-- Extracted data --
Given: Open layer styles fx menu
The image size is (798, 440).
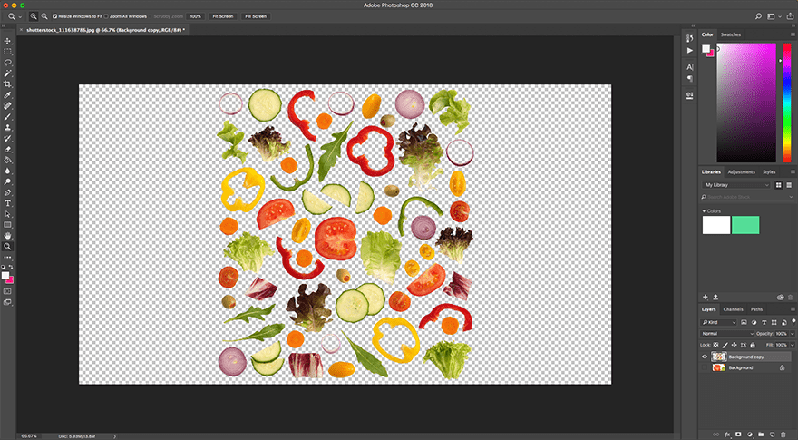Looking at the screenshot, I should click(727, 434).
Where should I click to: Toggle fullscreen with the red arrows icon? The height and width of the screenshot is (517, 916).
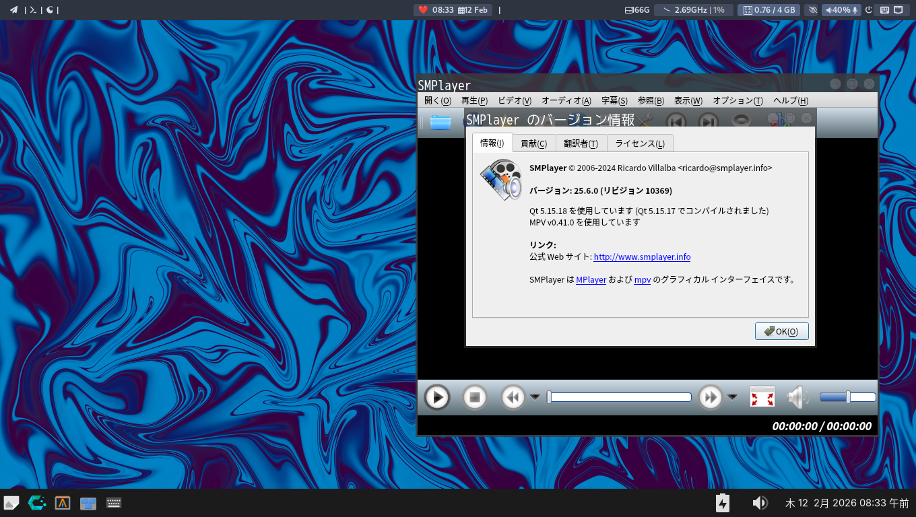[x=762, y=397]
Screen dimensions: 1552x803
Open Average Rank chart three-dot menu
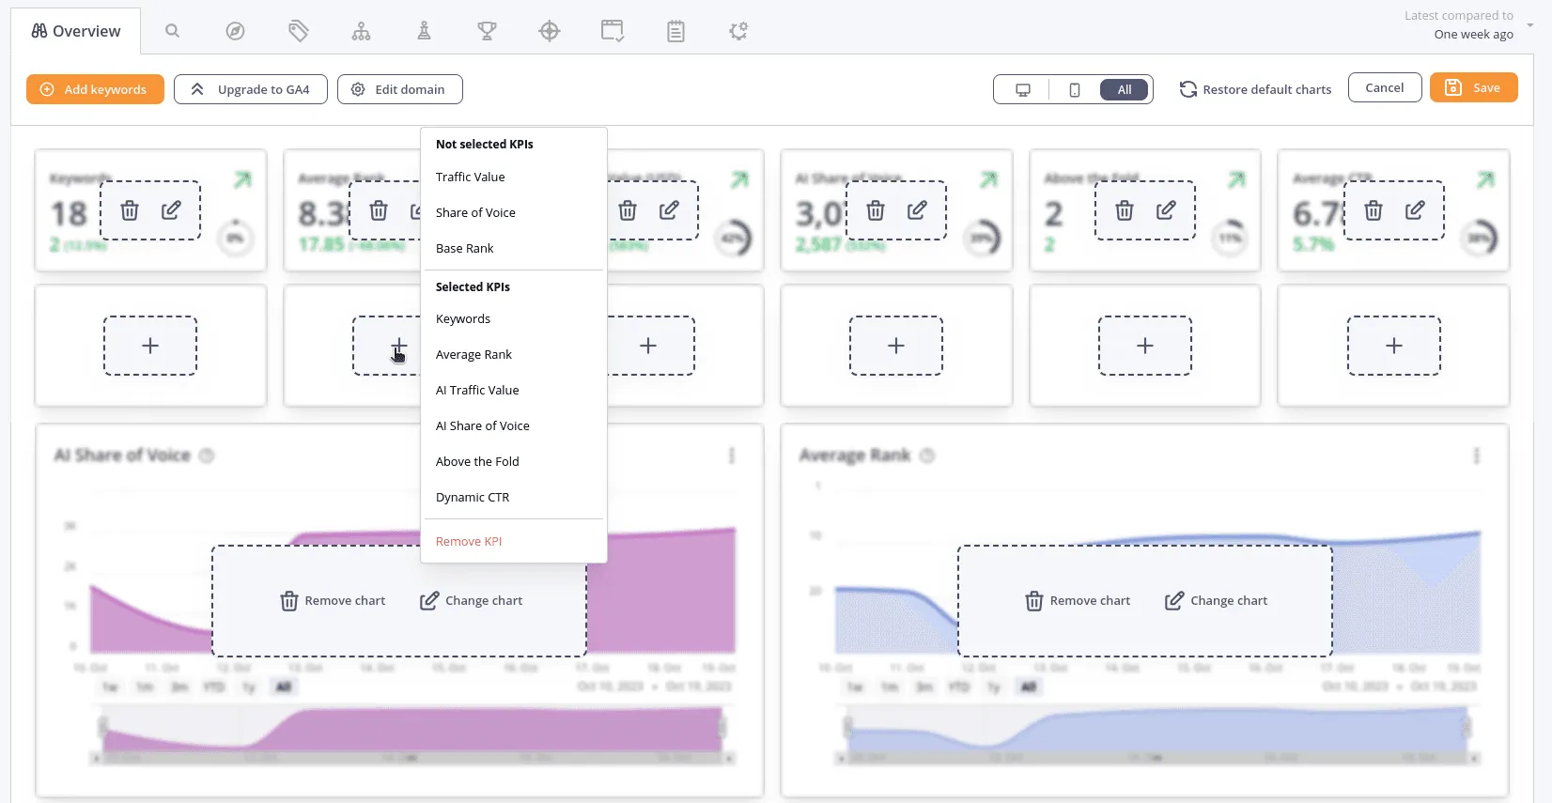1476,456
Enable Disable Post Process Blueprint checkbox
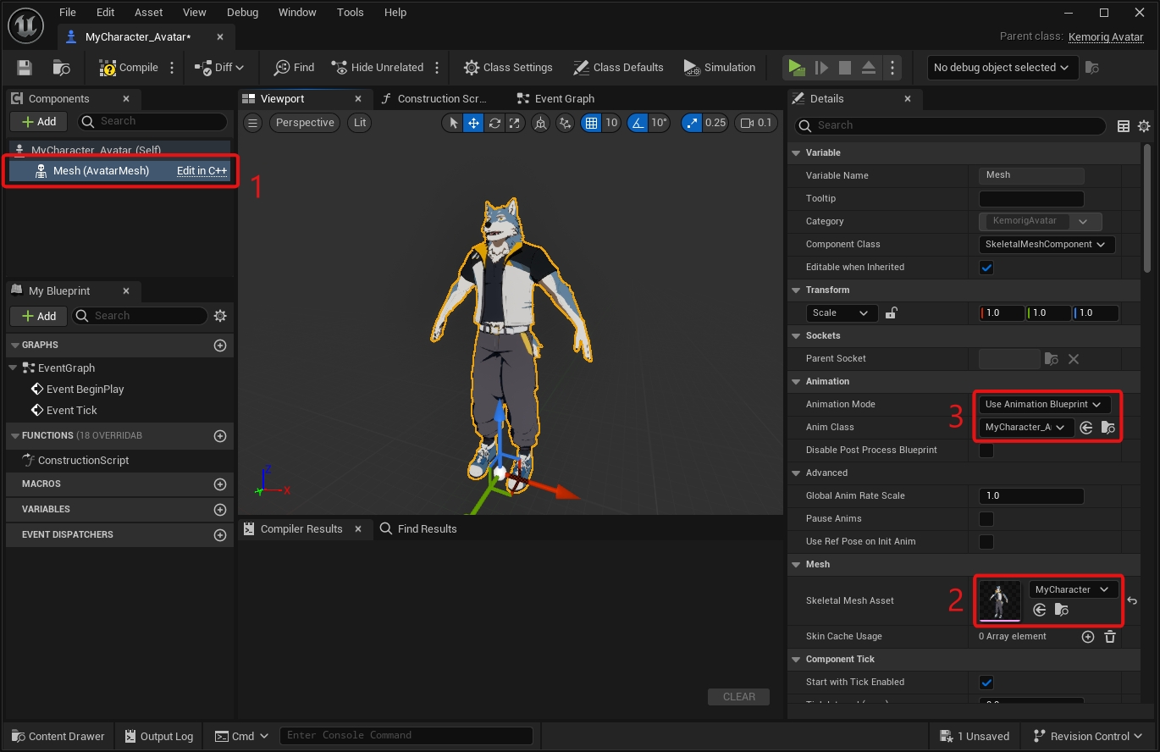 coord(986,451)
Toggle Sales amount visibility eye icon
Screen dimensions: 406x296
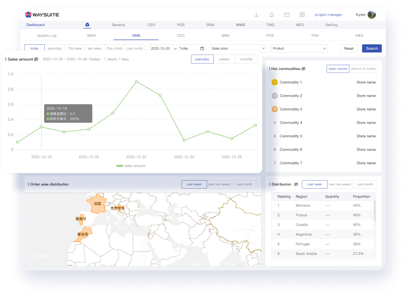pos(36,59)
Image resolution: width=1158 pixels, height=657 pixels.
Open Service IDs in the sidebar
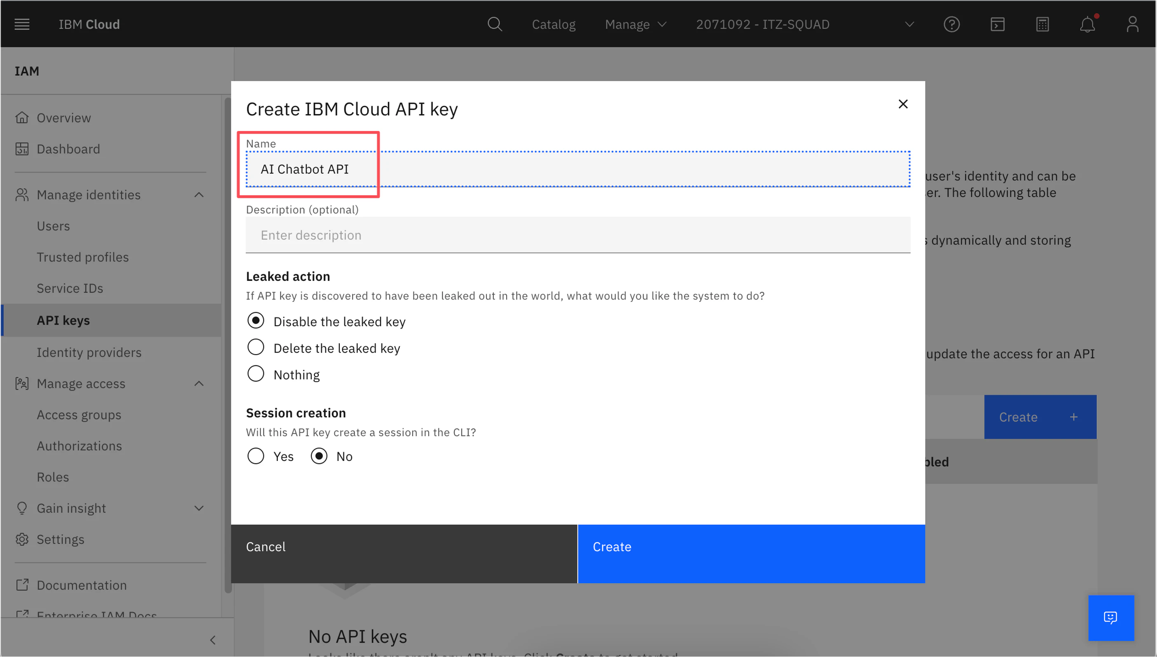[x=70, y=288]
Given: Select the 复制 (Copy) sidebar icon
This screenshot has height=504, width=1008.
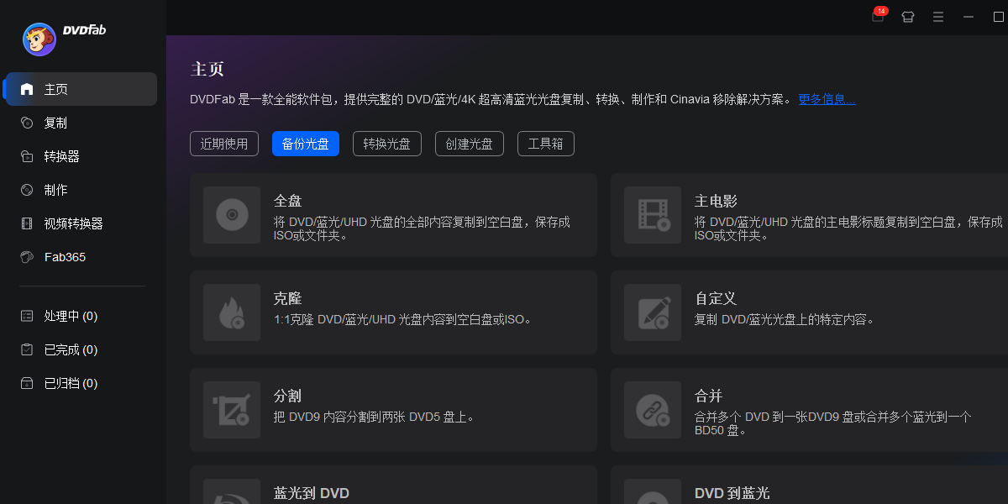Looking at the screenshot, I should 26,123.
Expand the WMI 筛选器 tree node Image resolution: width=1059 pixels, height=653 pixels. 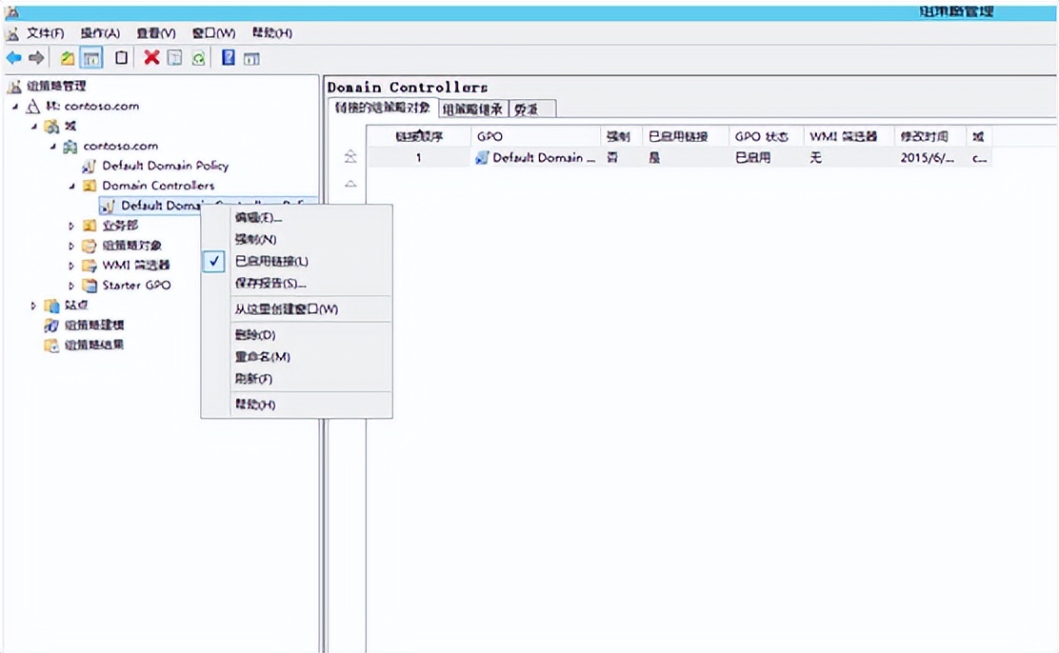[71, 266]
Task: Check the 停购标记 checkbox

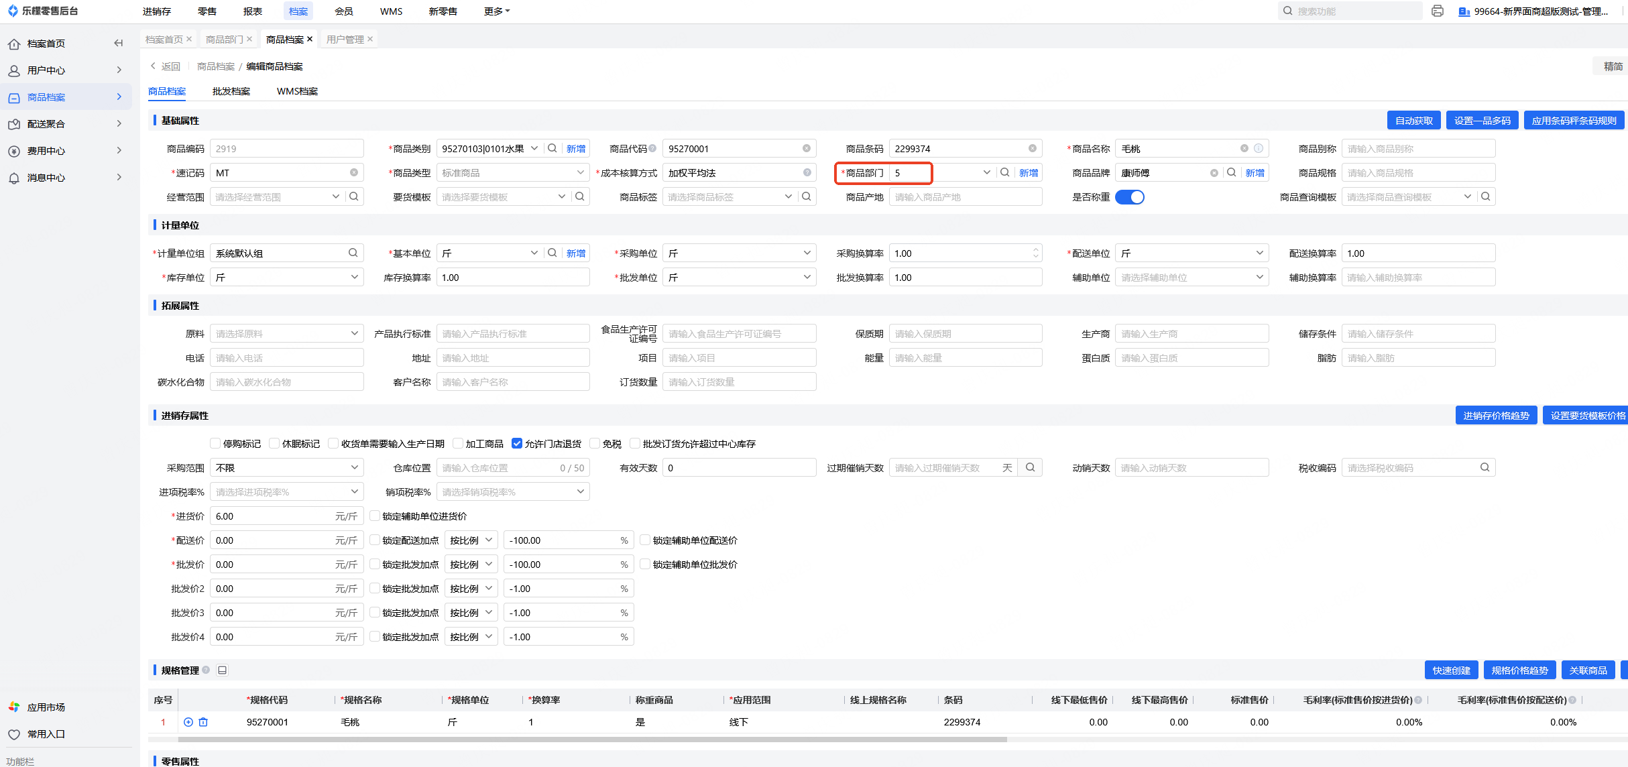Action: click(x=215, y=443)
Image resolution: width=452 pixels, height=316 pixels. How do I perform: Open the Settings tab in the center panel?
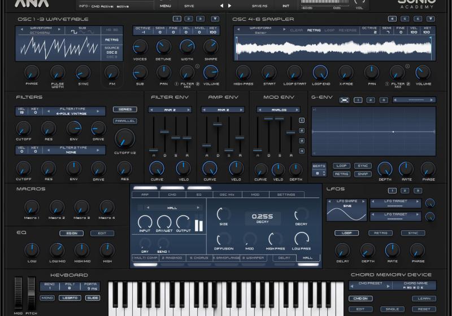click(286, 195)
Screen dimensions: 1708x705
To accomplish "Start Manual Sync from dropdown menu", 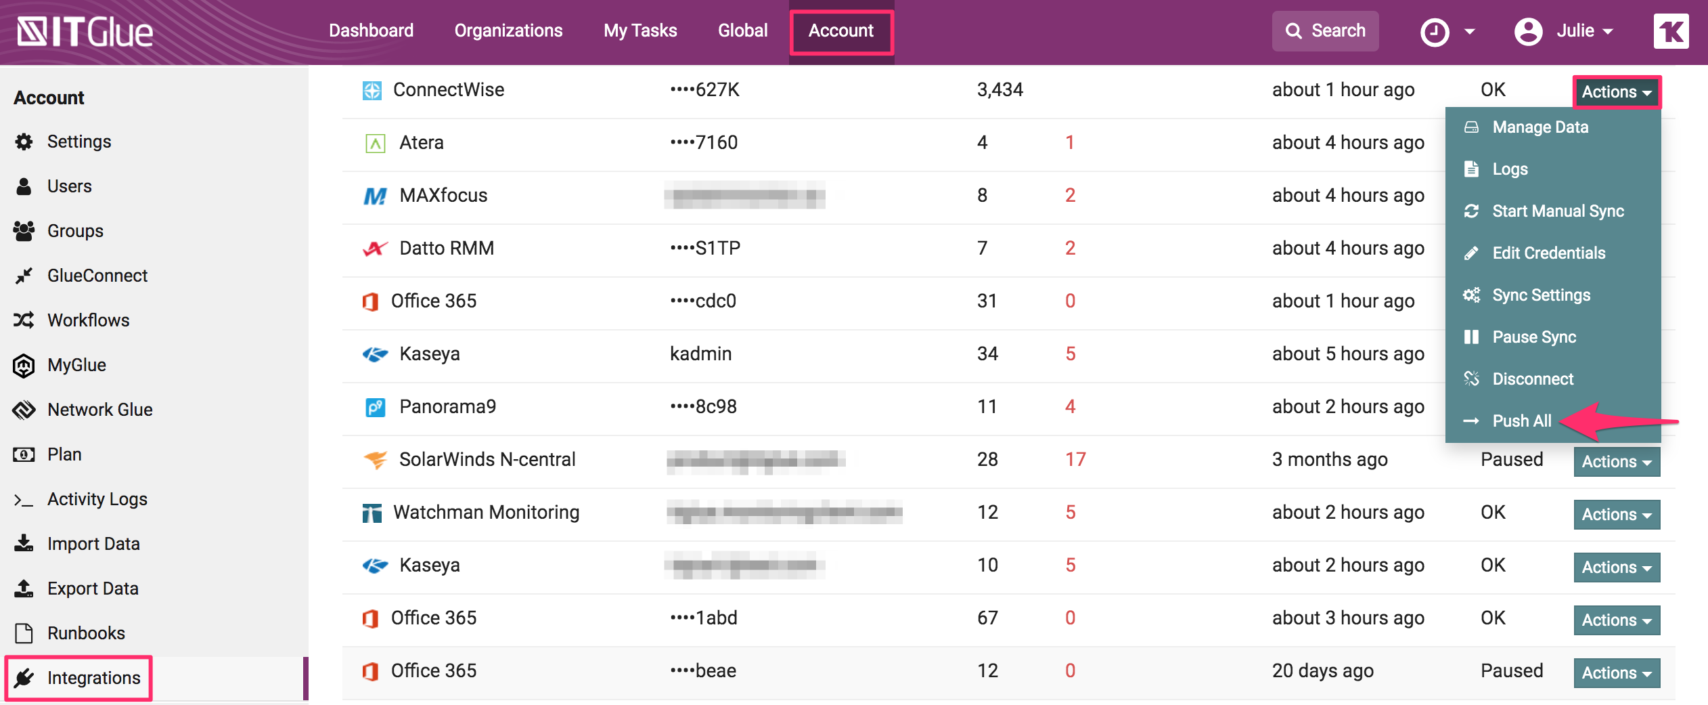I will click(1557, 211).
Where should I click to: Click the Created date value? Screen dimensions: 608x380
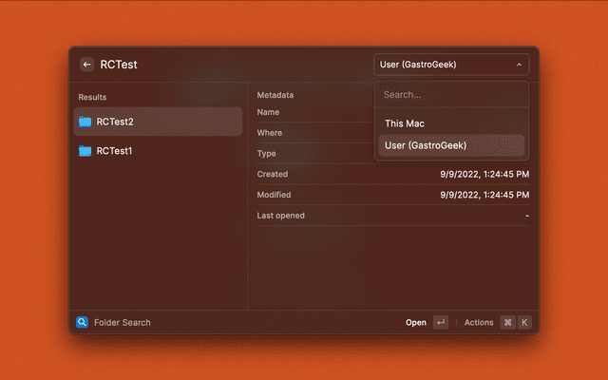(485, 174)
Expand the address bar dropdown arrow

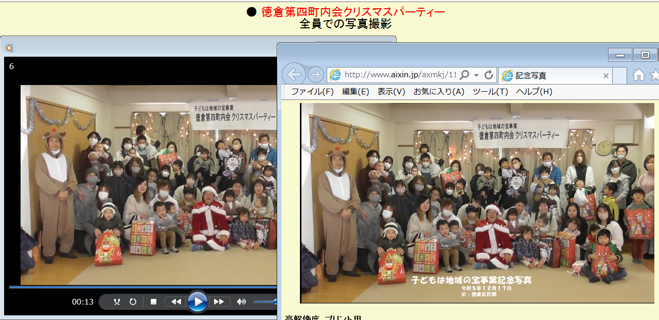click(476, 75)
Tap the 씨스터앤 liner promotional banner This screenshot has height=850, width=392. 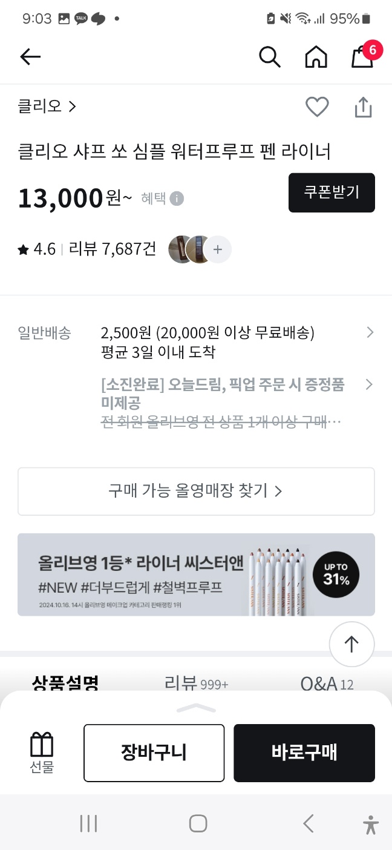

-- Problem description --
Turn the lines from the start through the line containing "coord(986,451)" into a Markdown table with the columns Row and Line, numbering each row and skipping blank lines. Leave the pictures out of the answer.

-- Complete answer --
| Row | Line |
|---|---|
| 1 | Given: Open layer styles fx menu |
| 2 | The image size is (798, 440). |
| 3 | Looking at the screenshot, I should click(727, 434). |
| 4 | Where should I click to: Toggle fullscreen with the red arrows icon? The height and width of the screenshot is (517, 916). |
| 5 | [x=762, y=397] |
| 6 | Screen dimensions: 1552x803 |
| 7 | Open Average Rank chart three-dot menu |
| 8 | 1476,456 |
| 9 | Enable Disable Post Process Blueprint checkbox |
| 10 |  coord(986,451) |